Write out the records below verbatim, but only the part that opens with the line containing "Click the Blueprints toolbar icon" and closes with the line containing "will click(68, 23).", with both of those lines included.

_ _ _

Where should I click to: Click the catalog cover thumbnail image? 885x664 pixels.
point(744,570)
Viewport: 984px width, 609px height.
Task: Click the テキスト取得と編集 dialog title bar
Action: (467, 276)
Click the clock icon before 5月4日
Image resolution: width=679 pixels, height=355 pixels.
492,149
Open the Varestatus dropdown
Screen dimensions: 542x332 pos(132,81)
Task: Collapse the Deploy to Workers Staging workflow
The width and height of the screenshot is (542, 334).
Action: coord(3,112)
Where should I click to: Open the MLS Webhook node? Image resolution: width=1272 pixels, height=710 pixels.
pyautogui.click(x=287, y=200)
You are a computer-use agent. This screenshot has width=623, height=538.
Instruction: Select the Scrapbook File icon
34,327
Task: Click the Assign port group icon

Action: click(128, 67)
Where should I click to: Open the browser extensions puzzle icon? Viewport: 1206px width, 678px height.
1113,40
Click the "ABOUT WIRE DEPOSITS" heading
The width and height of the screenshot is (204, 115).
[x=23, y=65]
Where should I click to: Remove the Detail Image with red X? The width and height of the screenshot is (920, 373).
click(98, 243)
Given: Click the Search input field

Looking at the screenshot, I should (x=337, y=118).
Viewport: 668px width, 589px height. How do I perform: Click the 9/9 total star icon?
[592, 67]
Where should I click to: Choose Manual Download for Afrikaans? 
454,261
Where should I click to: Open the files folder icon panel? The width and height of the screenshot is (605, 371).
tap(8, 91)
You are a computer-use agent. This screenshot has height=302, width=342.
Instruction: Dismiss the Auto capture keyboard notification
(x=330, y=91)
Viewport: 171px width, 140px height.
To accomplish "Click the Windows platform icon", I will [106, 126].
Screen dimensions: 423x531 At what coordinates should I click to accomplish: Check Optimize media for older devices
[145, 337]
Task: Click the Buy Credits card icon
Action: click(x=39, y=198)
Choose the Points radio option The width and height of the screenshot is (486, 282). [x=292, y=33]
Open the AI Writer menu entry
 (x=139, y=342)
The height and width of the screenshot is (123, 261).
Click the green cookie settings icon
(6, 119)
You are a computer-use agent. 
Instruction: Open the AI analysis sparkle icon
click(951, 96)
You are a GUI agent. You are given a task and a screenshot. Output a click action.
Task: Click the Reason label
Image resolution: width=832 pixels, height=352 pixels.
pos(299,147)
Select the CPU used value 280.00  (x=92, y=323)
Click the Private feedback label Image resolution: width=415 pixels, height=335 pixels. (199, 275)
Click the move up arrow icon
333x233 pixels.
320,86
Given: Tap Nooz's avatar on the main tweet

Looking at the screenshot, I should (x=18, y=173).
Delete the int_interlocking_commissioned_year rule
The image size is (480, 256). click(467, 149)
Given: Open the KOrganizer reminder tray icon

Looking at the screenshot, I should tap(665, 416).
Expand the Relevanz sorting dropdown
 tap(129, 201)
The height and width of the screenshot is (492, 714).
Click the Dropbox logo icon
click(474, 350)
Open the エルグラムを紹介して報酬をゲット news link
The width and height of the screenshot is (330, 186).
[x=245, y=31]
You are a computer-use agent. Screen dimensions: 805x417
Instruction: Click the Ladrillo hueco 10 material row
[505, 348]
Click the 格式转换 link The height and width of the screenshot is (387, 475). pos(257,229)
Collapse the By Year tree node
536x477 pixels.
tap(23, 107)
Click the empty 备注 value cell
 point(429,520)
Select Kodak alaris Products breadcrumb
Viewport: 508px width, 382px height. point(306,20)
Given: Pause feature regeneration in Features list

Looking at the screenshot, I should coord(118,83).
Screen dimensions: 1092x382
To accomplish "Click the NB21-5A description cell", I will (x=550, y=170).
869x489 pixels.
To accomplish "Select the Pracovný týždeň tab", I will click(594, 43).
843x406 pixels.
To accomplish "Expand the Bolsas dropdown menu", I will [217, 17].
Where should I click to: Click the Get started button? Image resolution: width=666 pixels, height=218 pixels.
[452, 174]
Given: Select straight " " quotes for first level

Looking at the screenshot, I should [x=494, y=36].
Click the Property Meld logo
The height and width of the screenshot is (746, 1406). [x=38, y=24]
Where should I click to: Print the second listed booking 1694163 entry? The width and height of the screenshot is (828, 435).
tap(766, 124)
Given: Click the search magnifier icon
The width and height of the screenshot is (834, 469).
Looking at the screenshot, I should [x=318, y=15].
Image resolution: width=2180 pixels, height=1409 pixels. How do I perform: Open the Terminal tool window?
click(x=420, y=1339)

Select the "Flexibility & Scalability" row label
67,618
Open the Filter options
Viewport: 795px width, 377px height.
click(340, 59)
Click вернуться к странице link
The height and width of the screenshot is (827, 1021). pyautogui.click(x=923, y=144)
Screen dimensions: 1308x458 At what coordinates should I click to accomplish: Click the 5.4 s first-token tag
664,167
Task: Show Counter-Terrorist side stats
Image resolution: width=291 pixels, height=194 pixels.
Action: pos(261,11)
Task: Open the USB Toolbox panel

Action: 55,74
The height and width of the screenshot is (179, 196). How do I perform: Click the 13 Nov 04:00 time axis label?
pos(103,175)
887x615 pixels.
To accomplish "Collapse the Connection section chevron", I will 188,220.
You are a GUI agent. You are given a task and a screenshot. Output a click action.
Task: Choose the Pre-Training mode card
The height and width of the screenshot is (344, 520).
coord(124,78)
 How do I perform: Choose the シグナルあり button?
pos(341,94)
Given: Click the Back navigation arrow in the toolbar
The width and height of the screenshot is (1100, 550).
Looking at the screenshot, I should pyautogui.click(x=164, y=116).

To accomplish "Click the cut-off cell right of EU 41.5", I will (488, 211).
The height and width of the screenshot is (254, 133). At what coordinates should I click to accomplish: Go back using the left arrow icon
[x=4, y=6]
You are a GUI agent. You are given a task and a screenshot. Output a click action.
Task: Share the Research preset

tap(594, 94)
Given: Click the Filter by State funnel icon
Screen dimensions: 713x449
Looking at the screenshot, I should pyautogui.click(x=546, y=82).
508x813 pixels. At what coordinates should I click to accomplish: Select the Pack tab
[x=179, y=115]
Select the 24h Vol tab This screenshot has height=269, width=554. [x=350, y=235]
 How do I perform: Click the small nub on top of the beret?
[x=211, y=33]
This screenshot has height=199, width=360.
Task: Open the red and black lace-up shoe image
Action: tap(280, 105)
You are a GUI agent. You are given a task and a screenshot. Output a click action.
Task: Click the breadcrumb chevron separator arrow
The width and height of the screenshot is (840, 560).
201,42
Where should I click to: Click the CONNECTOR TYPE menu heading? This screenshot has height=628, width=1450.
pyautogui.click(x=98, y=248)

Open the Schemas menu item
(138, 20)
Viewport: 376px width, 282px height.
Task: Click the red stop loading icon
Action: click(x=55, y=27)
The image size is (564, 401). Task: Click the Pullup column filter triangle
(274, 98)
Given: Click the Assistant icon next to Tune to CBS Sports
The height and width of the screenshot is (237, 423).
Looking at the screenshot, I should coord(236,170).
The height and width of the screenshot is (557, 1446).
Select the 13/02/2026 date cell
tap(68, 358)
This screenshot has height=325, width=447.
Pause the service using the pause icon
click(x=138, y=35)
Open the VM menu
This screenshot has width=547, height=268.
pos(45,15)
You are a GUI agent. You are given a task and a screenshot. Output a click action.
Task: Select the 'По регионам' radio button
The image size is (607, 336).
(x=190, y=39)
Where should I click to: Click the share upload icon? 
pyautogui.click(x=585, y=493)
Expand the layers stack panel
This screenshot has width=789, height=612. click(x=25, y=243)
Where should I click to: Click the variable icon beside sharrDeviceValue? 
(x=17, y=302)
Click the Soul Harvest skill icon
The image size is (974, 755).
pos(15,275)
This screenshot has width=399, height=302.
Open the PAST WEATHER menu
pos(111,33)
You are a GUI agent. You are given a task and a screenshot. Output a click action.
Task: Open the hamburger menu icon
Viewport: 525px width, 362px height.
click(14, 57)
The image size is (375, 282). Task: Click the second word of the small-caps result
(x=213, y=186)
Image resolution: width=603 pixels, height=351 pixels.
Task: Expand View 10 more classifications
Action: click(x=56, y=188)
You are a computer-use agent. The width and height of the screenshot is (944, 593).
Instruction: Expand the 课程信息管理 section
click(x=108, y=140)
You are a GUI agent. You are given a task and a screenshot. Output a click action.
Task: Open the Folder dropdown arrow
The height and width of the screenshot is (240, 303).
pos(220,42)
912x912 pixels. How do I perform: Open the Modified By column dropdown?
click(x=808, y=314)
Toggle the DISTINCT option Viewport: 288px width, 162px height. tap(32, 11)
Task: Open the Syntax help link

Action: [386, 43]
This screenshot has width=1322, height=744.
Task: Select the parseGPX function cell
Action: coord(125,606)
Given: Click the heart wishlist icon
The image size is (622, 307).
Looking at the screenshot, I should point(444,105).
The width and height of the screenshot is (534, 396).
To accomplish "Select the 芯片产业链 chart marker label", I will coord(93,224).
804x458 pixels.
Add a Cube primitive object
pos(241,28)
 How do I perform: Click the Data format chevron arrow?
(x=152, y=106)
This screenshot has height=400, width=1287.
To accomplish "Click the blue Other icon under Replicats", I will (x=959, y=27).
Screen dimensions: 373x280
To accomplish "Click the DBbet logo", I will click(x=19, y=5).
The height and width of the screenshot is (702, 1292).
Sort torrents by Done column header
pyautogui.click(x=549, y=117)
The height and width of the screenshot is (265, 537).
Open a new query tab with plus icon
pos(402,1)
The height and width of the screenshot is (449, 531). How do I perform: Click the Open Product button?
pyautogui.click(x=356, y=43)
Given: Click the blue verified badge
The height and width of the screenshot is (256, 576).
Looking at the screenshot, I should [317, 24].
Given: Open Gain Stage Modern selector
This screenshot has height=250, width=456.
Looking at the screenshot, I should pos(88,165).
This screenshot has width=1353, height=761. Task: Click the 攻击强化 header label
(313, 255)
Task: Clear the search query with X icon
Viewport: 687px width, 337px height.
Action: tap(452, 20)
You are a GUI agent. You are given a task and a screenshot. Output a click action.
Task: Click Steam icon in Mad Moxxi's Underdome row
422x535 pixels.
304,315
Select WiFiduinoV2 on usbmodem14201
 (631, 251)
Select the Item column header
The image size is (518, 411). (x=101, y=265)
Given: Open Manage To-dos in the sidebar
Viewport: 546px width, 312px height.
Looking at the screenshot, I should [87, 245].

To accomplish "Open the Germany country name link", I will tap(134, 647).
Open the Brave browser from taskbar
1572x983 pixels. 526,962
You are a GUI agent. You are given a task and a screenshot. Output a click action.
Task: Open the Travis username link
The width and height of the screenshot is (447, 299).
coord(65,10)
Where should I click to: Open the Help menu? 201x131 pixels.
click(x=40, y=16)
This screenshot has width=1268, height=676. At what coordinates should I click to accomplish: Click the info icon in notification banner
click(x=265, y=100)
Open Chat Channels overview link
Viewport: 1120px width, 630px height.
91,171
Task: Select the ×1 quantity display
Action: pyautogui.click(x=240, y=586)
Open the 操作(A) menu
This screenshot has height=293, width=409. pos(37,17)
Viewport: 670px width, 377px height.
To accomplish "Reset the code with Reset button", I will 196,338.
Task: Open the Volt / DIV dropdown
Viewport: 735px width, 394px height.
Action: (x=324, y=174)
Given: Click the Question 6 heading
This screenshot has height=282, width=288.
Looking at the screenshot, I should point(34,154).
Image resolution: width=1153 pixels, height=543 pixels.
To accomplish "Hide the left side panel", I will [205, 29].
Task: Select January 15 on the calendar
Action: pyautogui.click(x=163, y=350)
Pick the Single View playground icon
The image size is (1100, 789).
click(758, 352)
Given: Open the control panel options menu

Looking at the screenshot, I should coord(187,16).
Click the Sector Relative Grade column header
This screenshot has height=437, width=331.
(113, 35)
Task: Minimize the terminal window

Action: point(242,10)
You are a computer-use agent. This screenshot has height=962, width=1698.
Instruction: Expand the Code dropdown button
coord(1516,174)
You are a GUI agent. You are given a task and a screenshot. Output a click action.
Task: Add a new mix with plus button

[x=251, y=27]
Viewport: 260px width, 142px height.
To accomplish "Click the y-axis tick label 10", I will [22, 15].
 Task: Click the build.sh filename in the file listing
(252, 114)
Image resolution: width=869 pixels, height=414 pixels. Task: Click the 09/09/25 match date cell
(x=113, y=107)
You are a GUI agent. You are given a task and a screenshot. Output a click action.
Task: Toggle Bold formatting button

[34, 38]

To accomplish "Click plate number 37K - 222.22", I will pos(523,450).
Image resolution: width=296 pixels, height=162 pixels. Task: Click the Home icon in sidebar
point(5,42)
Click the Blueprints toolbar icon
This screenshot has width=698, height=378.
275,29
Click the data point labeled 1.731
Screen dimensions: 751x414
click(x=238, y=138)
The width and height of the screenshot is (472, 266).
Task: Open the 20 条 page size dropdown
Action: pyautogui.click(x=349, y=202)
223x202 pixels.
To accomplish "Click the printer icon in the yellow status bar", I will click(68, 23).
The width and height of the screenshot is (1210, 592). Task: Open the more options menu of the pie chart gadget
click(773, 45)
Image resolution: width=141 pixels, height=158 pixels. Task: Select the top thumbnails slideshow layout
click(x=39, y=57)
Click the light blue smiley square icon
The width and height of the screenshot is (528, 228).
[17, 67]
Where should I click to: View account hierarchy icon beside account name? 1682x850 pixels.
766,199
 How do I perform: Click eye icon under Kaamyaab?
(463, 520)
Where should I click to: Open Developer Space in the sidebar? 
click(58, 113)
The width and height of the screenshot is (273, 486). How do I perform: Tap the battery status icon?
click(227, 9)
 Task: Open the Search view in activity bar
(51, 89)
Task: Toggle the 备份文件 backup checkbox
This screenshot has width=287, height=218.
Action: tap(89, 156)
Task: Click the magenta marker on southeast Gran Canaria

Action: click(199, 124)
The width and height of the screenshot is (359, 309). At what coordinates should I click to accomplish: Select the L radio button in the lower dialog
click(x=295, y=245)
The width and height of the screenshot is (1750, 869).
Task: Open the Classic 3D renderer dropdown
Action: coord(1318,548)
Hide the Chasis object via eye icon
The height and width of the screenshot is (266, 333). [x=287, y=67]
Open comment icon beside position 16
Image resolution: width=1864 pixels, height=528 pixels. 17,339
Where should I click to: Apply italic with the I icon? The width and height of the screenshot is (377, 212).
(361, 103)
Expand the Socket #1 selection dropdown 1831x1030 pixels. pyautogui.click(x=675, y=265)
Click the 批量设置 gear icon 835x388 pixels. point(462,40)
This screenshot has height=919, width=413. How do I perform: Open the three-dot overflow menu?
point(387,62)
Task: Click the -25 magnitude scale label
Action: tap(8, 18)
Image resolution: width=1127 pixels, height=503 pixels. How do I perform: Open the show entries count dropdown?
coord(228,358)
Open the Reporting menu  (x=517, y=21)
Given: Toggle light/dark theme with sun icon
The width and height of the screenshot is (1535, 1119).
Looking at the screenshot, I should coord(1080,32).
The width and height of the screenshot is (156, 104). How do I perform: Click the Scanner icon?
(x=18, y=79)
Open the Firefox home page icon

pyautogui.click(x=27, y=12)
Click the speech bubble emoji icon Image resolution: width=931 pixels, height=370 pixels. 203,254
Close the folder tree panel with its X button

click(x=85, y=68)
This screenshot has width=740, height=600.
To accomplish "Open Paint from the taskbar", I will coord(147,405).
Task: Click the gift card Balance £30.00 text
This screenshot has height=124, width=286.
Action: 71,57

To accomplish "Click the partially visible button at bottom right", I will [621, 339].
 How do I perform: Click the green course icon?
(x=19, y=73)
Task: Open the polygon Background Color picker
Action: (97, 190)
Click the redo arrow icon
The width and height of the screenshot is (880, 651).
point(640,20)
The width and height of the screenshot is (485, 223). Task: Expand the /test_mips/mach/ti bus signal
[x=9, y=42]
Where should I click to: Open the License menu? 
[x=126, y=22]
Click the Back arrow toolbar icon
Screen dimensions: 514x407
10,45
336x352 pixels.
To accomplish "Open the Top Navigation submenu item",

_ _ _

• _The completed task_:
Click the Blueprints toolbar icon
This screenshot has width=698, height=378.
275,29
Click the data point labeled 1.731
Screen dimensions: 751x414
click(x=238, y=138)
The width and height of the screenshot is (472, 266).
Task: Open the 20 条 page size dropdown
Action: pyautogui.click(x=349, y=202)
223x202 pixels.
To accomplish "Click the printer icon in the yellow status bar", I will click(68, 23).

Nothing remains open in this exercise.